>> START Records for this exercise
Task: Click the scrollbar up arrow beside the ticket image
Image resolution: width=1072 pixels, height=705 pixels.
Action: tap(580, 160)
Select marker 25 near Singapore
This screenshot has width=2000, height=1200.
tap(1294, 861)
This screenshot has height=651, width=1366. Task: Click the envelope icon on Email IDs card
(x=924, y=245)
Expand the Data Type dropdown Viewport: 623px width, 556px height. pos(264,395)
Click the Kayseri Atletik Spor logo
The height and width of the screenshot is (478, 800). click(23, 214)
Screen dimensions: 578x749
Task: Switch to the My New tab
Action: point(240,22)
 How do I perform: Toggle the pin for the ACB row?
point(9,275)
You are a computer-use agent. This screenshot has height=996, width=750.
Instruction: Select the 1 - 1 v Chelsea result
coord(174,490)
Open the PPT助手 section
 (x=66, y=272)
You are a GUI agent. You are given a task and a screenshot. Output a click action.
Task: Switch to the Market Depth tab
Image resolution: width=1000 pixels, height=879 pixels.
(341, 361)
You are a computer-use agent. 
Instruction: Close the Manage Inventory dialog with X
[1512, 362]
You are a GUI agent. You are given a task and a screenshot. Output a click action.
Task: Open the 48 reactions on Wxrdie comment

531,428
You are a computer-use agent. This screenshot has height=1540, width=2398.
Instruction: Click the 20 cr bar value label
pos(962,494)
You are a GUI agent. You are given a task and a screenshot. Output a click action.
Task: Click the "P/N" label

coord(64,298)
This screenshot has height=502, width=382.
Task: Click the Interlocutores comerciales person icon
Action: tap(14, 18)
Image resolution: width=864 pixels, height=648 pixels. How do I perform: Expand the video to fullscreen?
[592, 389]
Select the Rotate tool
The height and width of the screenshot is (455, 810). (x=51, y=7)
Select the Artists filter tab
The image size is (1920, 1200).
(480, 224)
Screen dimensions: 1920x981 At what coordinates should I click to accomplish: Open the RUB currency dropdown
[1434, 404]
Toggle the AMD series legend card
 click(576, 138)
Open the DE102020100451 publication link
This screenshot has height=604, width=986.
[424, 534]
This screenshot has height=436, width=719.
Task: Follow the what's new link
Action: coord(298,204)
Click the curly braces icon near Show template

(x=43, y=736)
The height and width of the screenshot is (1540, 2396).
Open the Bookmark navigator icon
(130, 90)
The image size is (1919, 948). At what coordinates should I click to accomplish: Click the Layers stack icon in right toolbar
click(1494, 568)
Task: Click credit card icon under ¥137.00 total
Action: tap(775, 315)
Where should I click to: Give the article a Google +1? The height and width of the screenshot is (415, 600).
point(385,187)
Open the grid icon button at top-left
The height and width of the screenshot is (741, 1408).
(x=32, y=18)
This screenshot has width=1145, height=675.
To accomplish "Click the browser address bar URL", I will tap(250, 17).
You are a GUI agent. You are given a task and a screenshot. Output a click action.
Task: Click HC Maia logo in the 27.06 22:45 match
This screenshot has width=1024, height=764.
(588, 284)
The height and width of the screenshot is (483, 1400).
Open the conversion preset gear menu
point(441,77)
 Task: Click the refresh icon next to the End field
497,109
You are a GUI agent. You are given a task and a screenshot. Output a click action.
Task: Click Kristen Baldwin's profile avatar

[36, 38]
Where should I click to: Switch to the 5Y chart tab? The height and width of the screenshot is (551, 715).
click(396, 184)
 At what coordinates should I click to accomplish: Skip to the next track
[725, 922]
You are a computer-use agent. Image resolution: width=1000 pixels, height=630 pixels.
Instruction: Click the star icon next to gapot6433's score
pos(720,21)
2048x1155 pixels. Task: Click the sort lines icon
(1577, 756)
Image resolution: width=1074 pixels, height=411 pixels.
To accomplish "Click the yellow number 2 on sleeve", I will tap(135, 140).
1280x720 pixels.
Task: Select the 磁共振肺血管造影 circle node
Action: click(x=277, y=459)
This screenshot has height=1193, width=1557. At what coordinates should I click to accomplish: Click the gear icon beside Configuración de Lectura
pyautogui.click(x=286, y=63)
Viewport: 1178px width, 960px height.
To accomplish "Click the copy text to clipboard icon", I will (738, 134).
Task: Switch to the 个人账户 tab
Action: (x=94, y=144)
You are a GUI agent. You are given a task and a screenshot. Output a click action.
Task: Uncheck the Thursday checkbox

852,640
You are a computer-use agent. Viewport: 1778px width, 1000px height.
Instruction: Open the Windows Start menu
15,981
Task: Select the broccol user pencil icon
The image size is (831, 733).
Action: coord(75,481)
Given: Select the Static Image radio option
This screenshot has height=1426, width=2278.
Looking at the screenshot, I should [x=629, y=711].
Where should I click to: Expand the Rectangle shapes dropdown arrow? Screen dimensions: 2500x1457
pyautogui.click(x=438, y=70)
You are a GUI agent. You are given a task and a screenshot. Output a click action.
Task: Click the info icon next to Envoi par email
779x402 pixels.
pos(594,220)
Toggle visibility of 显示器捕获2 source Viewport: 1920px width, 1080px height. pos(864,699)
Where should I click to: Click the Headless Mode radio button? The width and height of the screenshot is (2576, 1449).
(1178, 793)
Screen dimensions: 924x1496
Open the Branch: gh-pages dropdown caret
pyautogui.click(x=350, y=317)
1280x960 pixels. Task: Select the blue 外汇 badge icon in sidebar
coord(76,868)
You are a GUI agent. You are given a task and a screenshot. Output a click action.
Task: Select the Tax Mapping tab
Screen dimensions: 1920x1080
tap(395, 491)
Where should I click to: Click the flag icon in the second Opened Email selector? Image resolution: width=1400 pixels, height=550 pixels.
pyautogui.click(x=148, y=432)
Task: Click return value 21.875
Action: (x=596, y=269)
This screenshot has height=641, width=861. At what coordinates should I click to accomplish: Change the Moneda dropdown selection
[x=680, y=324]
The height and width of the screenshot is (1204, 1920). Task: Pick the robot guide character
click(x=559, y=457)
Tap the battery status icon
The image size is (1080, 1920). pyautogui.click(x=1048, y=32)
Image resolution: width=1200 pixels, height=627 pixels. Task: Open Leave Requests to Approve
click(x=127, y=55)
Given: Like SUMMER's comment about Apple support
>> END Records for this exercise
§ Aim: Quote every line of the data above word for word.

§ The answer:
Task: Click the scrollbar up arrow beside the ticket image
Image resolution: width=1072 pixels, height=705 pixels.
Action: tap(580, 160)
Select marker 25 near Singapore
This screenshot has width=2000, height=1200.
tap(1294, 861)
This screenshot has height=651, width=1366. Task: Click the envelope icon on Email IDs card
(x=924, y=245)
Expand the Data Type dropdown Viewport: 623px width, 556px height. pos(264,395)
Click the Kayseri Atletik Spor logo
The height and width of the screenshot is (478, 800). click(23, 214)
Screen dimensions: 578x749
Task: Switch to the My New tab
Action: point(240,22)
 How do I perform: Toggle the pin for the ACB row?
point(9,275)
You are a computer-use agent. This screenshot has height=996, width=750.
Instruction: Select the 1 - 1 v Chelsea result
coord(174,490)
Open the PPT助手 section
 (x=66, y=272)
You are a GUI agent. You are given a task and a screenshot. Output a click action.
Task: Switch to the Market Depth tab
Image resolution: width=1000 pixels, height=879 pixels.
(341, 361)
You are a computer-use agent. 
Instruction: Close the Manage Inventory dialog with X
[1512, 362]
You are a GUI agent. You are given a task and a screenshot. Output a click action.
Task: Open the 48 reactions on Wxrdie comment

531,428
You are a computer-use agent. This screenshot has height=1540, width=2398.
Instruction: Click the 20 cr bar value label
pos(962,494)
You are a GUI agent. You are given a task and a screenshot. Output a click action.
Task: Click the "P/N" label

coord(64,298)
This screenshot has height=502, width=382.
Task: Click the Interlocutores comerciales person icon
Action: tap(14, 18)
Image resolution: width=864 pixels, height=648 pixels. How do I perform: Expand the video to fullscreen?
[592, 389]
Select the Rotate tool
The height and width of the screenshot is (455, 810). (x=51, y=7)
Select the Artists filter tab
The image size is (1920, 1200).
(480, 224)
Screen dimensions: 1920x981 At what coordinates should I click to accomplish: Open the RUB currency dropdown
[1434, 404]
Toggle the AMD series legend card
 click(576, 138)
Open the DE102020100451 publication link
This screenshot has height=604, width=986.
[424, 534]
This screenshot has height=436, width=719.
Task: Follow the what's new link
Action: coord(298,204)
Click the curly braces icon near Show template

(x=43, y=736)
The height and width of the screenshot is (1540, 2396).
Open the Bookmark navigator icon
(130, 90)
The image size is (1919, 948). At what coordinates should I click to accomplish: Click the Layers stack icon in right toolbar
click(1494, 568)
Task: Click credit card icon under ¥137.00 total
Action: tap(775, 315)
Where should I click to: Give the article a Google +1? The height and width of the screenshot is (415, 600).
point(385,187)
Open the grid icon button at top-left
The height and width of the screenshot is (741, 1408).
(x=32, y=18)
This screenshot has width=1145, height=675.
To accomplish "Click the browser address bar URL", I will tap(250, 17).
You are a GUI agent. You are given a task and a screenshot. Output a click action.
Task: Click HC Maia logo in the 27.06 22:45 match
This screenshot has width=1024, height=764.
(588, 284)
The height and width of the screenshot is (483, 1400).
Open the conversion preset gear menu
point(441,77)
 Task: Click the refresh icon next to the End field
497,109
You are a GUI agent. You are given a task and a screenshot. Output a click action.
Task: Click Kristen Baldwin's profile avatar

[36, 38]
Where should I click to: Switch to the 5Y chart tab? The height and width of the screenshot is (551, 715).
click(396, 184)
 At what coordinates should I click to accomplish: Skip to the next track
[725, 922]
You are a computer-use agent. Image resolution: width=1000 pixels, height=630 pixels.
Instruction: Click the star icon next to gapot6433's score
pos(720,21)
2048x1155 pixels. Task: Click the sort lines icon
(1577, 756)
Image resolution: width=1074 pixels, height=411 pixels.
To accomplish "Click the yellow number 2 on sleeve", I will tap(135, 140).
1280x720 pixels.
Task: Select the 磁共振肺血管造影 circle node
Action: click(x=277, y=459)
This screenshot has height=1193, width=1557. At what coordinates should I click to accomplish: Click the gear icon beside Configuración de Lectura
pyautogui.click(x=286, y=63)
Viewport: 1178px width, 960px height.
To accomplish "Click the copy text to clipboard icon", I will (738, 134).
Task: Switch to the 个人账户 tab
Action: (x=94, y=144)
You are a GUI agent. You are given a task and a screenshot. Output a click action.
Task: Uncheck the Thursday checkbox

852,640
You are a computer-use agent. Viewport: 1778px width, 1000px height.
Instruction: Open the Windows Start menu
15,981
Task: Select the broccol user pencil icon
The image size is (831, 733).
Action: coord(75,481)
Given: Select the Static Image radio option
This screenshot has height=1426, width=2278.
Looking at the screenshot, I should [x=629, y=711].
Where should I click to: Expand the Rectangle shapes dropdown arrow? Screen dimensions: 2500x1457
pyautogui.click(x=438, y=70)
You are a GUI agent. You are given a task and a screenshot. Output a click action.
Task: Click the info icon next to Envoi par email
779x402 pixels.
pos(594,220)
Toggle visibility of 显示器捕获2 source Viewport: 1920px width, 1080px height. pos(864,699)
Where should I click to: Click the Headless Mode radio button? The width and height of the screenshot is (2576, 1449).
(1178, 793)
Screen dimensions: 924x1496
Open the Branch: gh-pages dropdown caret
pyautogui.click(x=350, y=317)
1280x960 pixels. Task: Select the blue 外汇 badge icon in sidebar
coord(76,868)
You are a GUI agent. You are given a task and a screenshot. Output a click action.
Task: Select the Tax Mapping tab
Screen dimensions: 1920x1080
tap(395, 491)
Where should I click to: Click the flag icon in the second Opened Email selector? Image resolution: width=1400 pixels, height=550 pixels.
pyautogui.click(x=148, y=432)
Task: Click return value 21.875
Action: (x=596, y=269)
This screenshot has height=641, width=861. At what coordinates should I click to accomplish: Change the Moneda dropdown selection
[x=680, y=324]
The height and width of the screenshot is (1204, 1920). Task: Pick the robot guide character
click(x=559, y=457)
Tap the battery status icon
The image size is (1080, 1920). pyautogui.click(x=1048, y=32)
Image resolution: width=1200 pixels, height=627 pixels. Task: Open Leave Requests to Approve
click(x=127, y=55)
Given: Like SUMMER's comment about Apple support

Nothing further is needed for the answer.